What is required — Restate the records below word for word, leaving nothing out.

Stored items —
^^^^^^^^^^^^^^^^

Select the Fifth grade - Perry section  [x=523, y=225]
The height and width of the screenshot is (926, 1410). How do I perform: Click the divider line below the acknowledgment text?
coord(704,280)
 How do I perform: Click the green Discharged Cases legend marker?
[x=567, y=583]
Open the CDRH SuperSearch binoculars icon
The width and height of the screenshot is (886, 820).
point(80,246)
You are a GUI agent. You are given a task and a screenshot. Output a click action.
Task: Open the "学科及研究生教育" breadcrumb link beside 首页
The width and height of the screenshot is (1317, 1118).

^^^^^^^^^^^^^^^^

Task answer —
Select the Fifth grade - Perry section  [x=523, y=225]
The height and width of the screenshot is (926, 1410). How do I perform: Click the divider line below the acknowledgment text?
coord(704,280)
 How do I perform: Click the green Discharged Cases legend marker?
[x=567, y=583]
Open the CDRH SuperSearch binoculars icon
The width and height of the screenshot is (886, 820).
point(80,246)
You are a GUI agent. You are given a task and a screenshot. Output a click action.
Task: Open the "学科及研究生教育" breadcrumb link beside 首页
The width and height of the screenshot is (1317, 1118).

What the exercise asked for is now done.